Going Wide–or Don’t Put All Your Eggs In One Basket.
Terry Odell

Garry had an excellent post going into great depth for using Amazon to self publish, tips that are useful for anyone putting their own books out there. I use Amazon, and it makes up a strong percentage of my writing income, but I’m a strong proponent of going wide. For me, it’s about people, and not everyone shops Amazon, especially internationally. I’ve reached readers in countries I’ve never heard of via Kobo’s platform. (Not that geography was ever my strong suit.)

publishing wide

My 2020 Kobo sales by country

Another perk of going wide is being able to set your book’s price to free at any time. I’ve found offering first in series free for several of my series is an excellent way to attract readers and drive them to the rest of the books. Amazon will price match–maybe, but it often takes some effort. Plus, as I understand it, the KDP Select TOS say you can’t distribute enrolled ebooks for free, so giving them away via services like BookFunnel, etc., as reader magnets or rewards is off the table. Many readers who subscribe to Kindle Unlimited are the sort who want lots of books at little or no cost, and I prefer to attract readers who are willing to pay for books, not wait for free days. However, going wide opens the door for other subscription services such as Scribd or Kobo Plus.

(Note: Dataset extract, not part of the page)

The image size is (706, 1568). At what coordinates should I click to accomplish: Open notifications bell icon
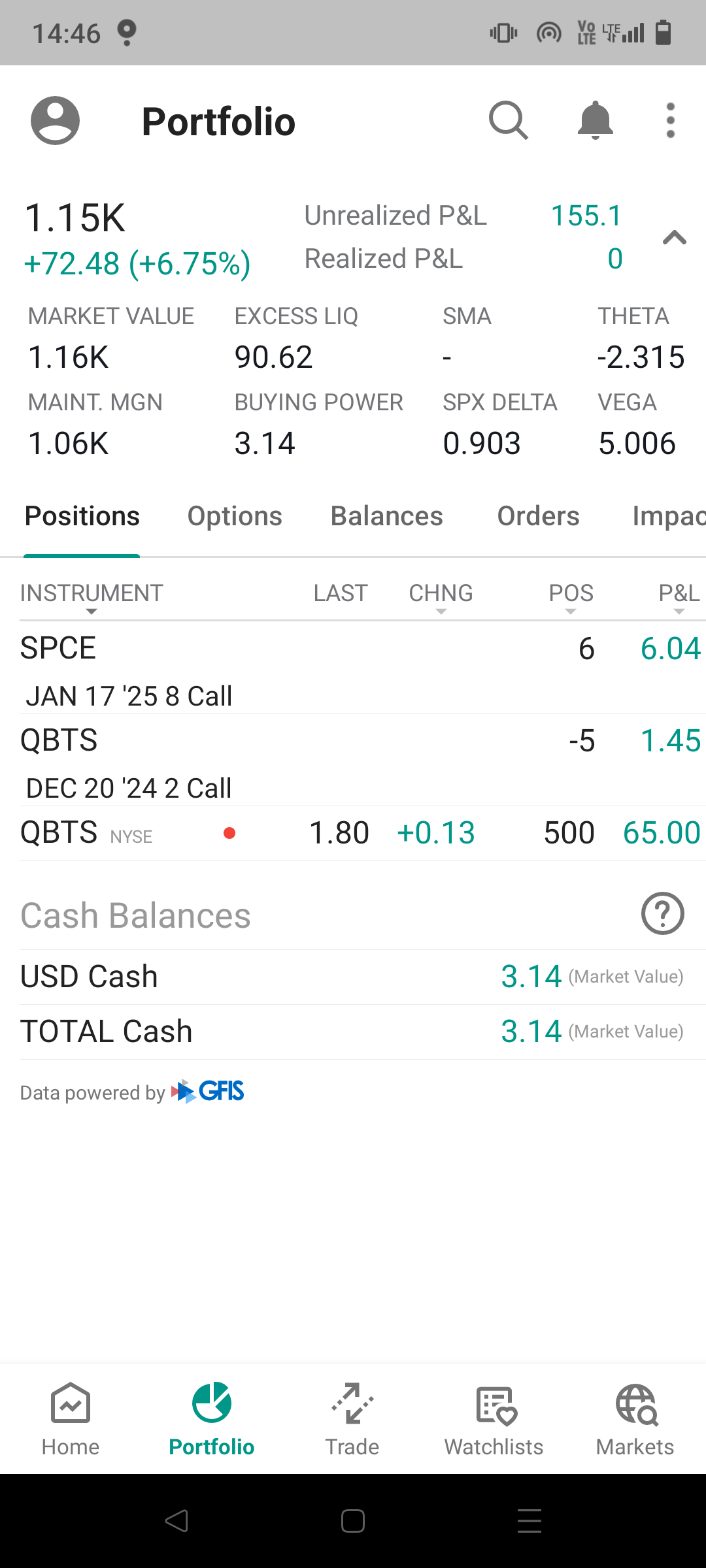pos(595,121)
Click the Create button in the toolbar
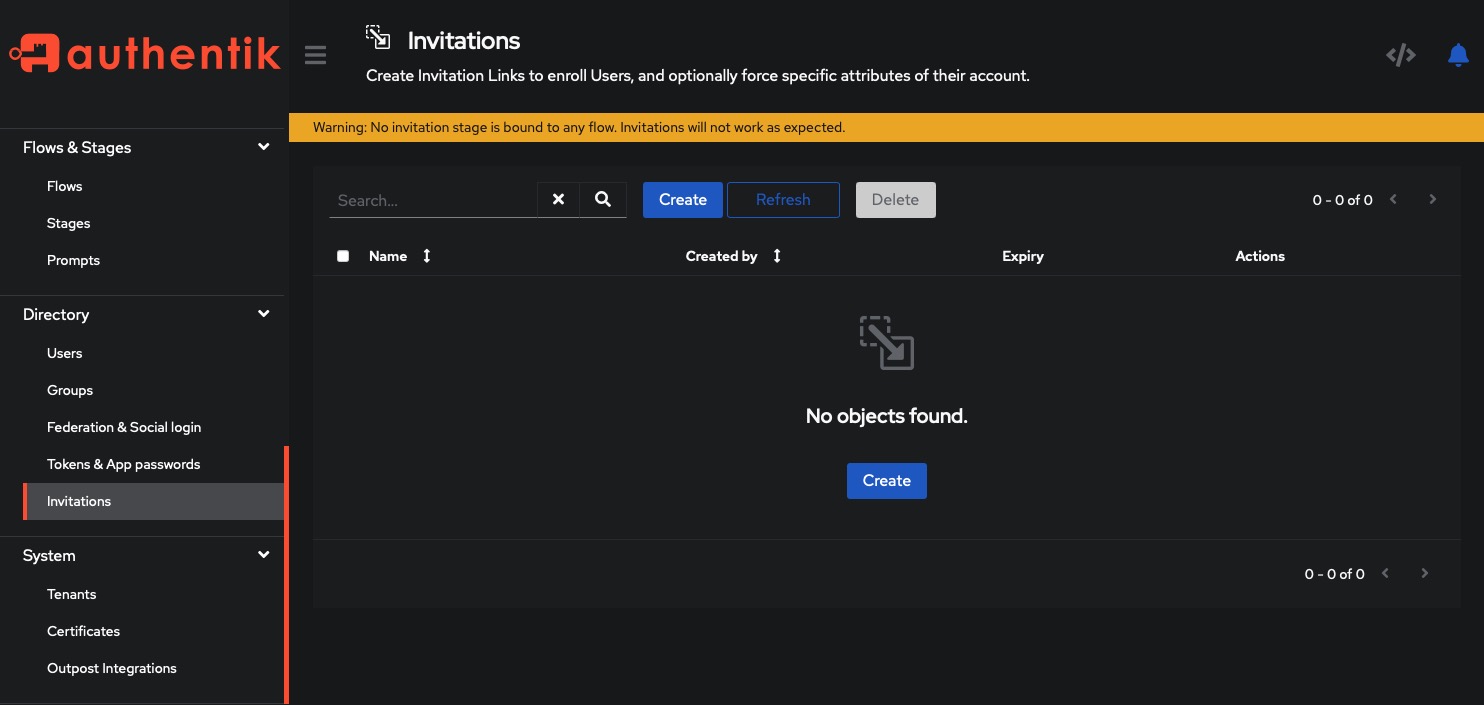Screen dimensions: 1484x705 tap(682, 199)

First, my personal history. When I started writing, which wasn’t all that long ago, I was with digital publishers. There was no Amazon, so each publisher had its own website with its own store. Digital publishing got its push with Ellora’s Cave, because they published erotica (which they called “romantica”). Privacy was a huge selling point. Readers could buy books on line and read them on their PDAs. (Yes, it was that long ago.)

Then, Amazon came into the mix, and digital publishing took off. For all practical purposes, they were now the “only” game in town, and when my traditional publisher remaindered my first book, it seemed reasonable to give Amazon a try. I wasn’t a huge name, so sales weren’t great, but it was a new way to reach readers with ebooks, since the publisher printed only in hard cover and targeted libraries, not bookstores. There was no monetary investment, so I had nothing to lose.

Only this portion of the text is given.